Entre las propuestas que el filósofo de la mente James J. Gibson hizo en 1979 cuando abordó las relaciones entre mundo, percepción y cognición encontramos la idea de permisibilidad (affordance). La idea, en resumen, asegura que los seres vivos detectamos permisibilidades en el entorno, que los objetos con los que topamos siempre acaban por ofrecernos algo que pudiéramos hacer con ellos. Así un árbol es trepable, un botón pulsable, una taza agarrable. No es solo una cuestión del diseño del artefacto (aunque hay algo de eso) sino que, de alguna manera, esas permisibilidades están ahí, no intrínsecamente en el objeto, sino a merced de nuestra capacidad para intervenir en el mundo. El diseño nos facilitaría esta capacidad.
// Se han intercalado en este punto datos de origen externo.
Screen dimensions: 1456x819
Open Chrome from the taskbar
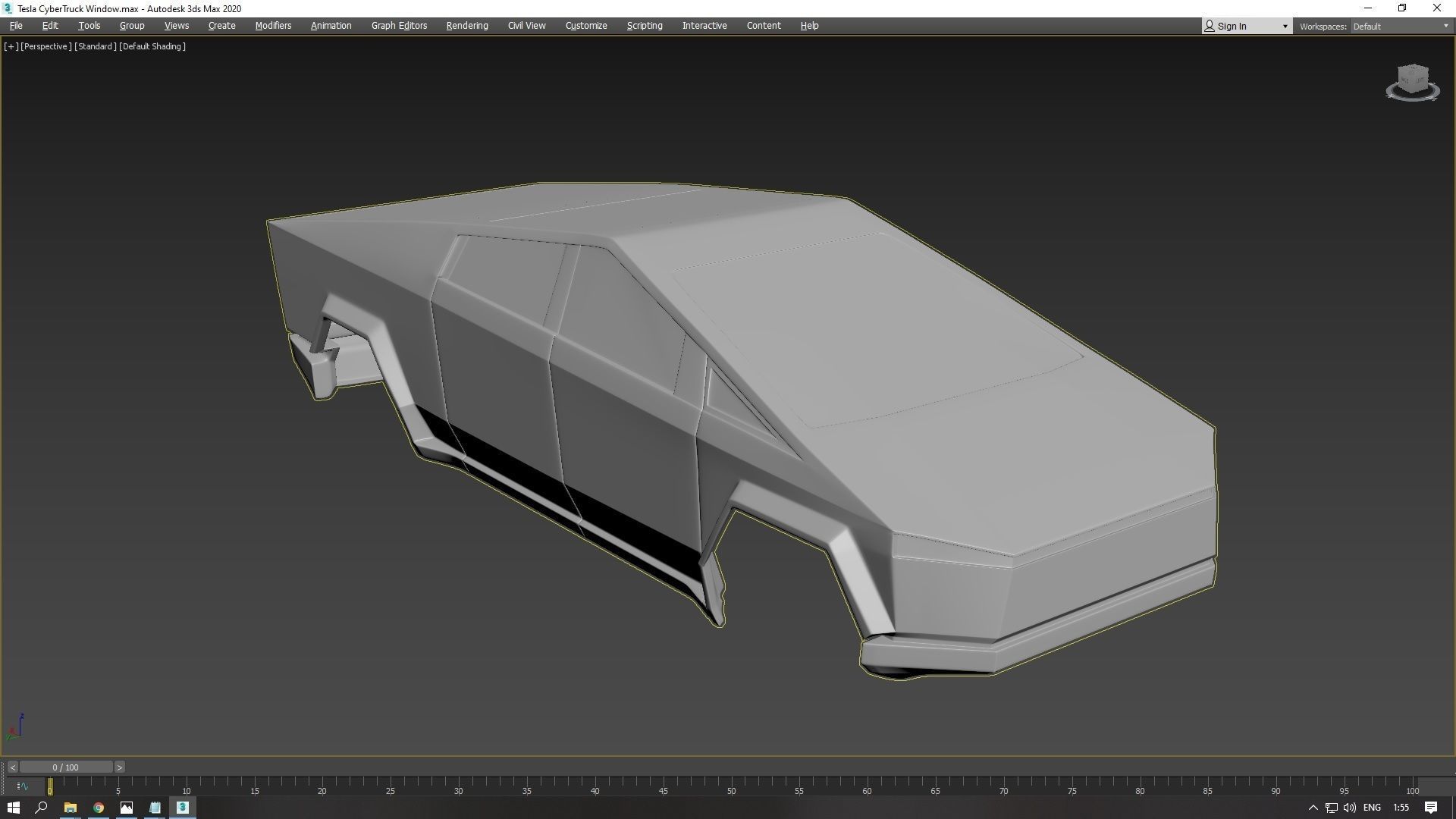tap(99, 808)
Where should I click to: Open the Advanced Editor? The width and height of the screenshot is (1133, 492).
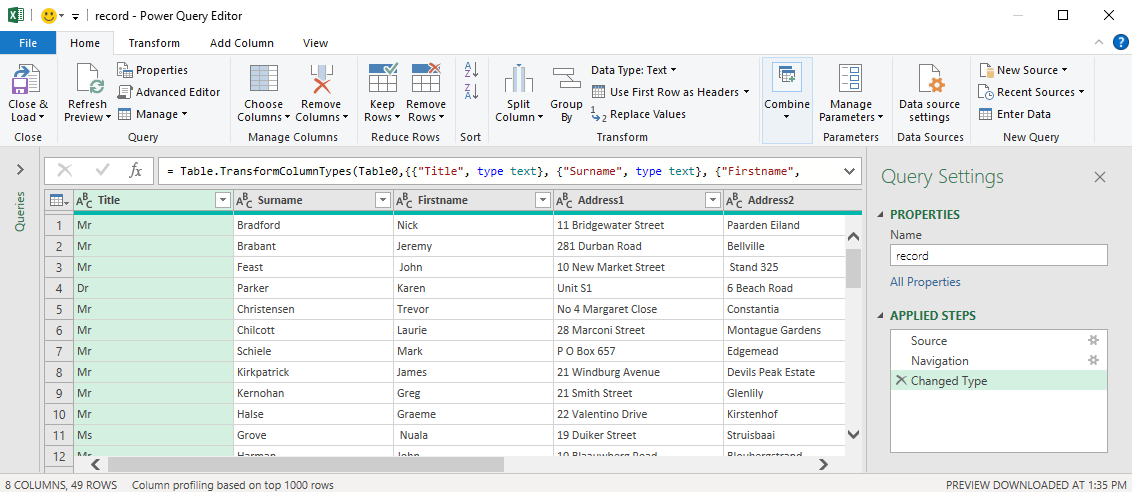pos(169,92)
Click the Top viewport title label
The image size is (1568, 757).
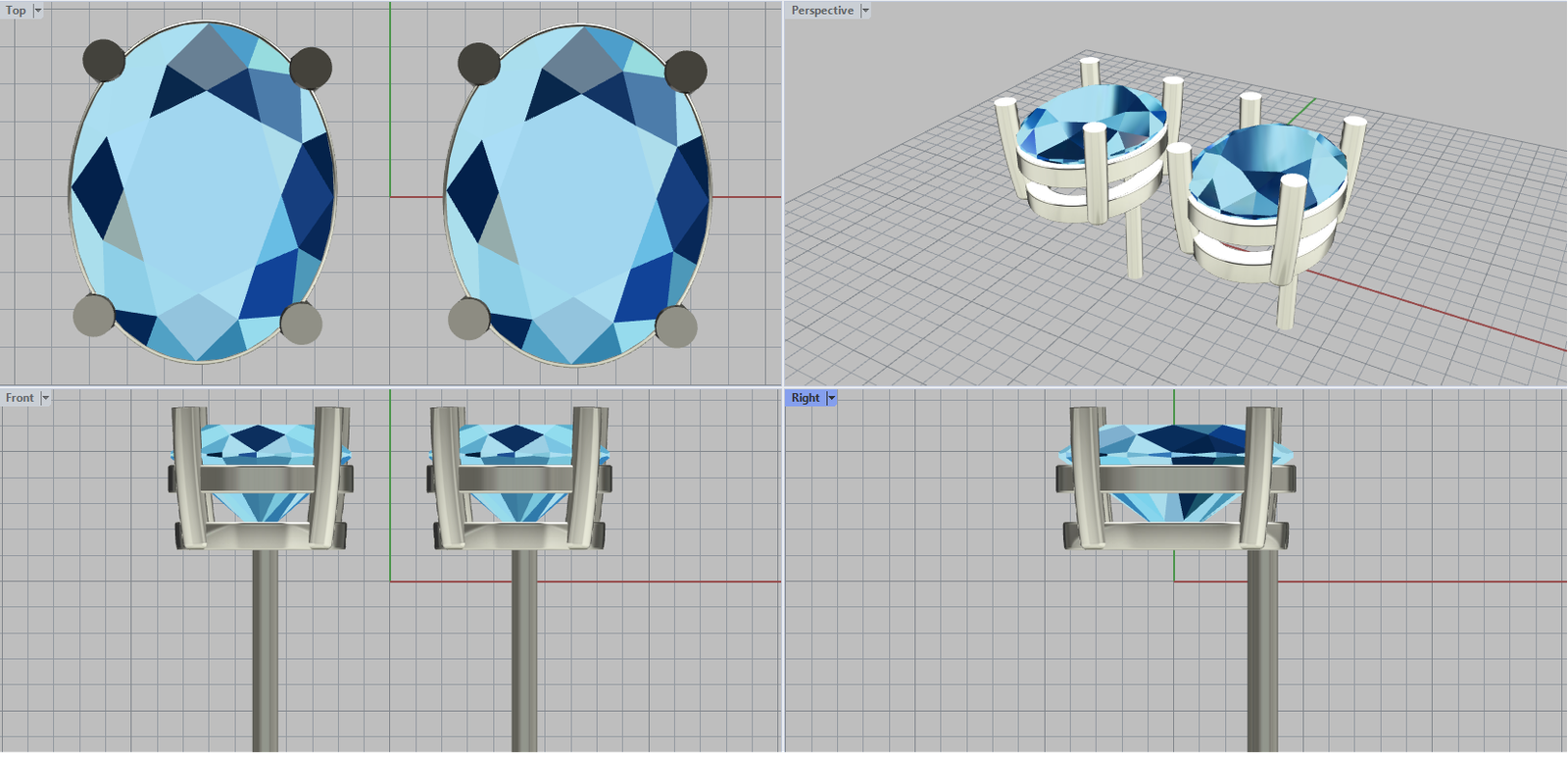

Esto no implica necesariamente que el uso o la permisibilidad se ajuste de una forma eficaz a un supuesto estándar objetivo entre medios y fines: puedo agarrar erróneamente un martillo por el extremo contrario; pero parece que no comentemos errores masivos como agarrar un libro y comérnoslo (aunque es cierto que en nuestro primeros años, durante una de las fases del crecimiento, exploramos la realidad utilizando la boca).
El desafío de Stalker apunta directo a los límites de estas permisibilidades. Es decir, a la incapacidad de ir más allá de nuestra propia condición humana, a la imposibilidad de ser otra cosa distinta de lo que somos. En la novela el personaje de Valentine, ganador de un premio Nobel, responde por este asunto considerándolo una falacia fundacional. Valentine remarca los límites de nuestra comprensión y la trampa lógica al ser preguntado sobre cómo se explica la Visitación de los extraterrestres:
“—Se lo diré. Pero le advierto que su pregunta cae en el campo de la pseudociencia llamada xenología (…) un híbrido entre la ciencia ficción y la lógica formal. Su metodología se basa en la aceptación de una falacia: la asunción de que la psicología humana puede aplicarse a una inteligencia extraterrestre.
—¿Por qué es una falacia?
—Pues porque los biólogos ya se pillaron los dedos hace tiempo cuando intentaron aplicar la psicología humana a los animales. Y eran terrestres.”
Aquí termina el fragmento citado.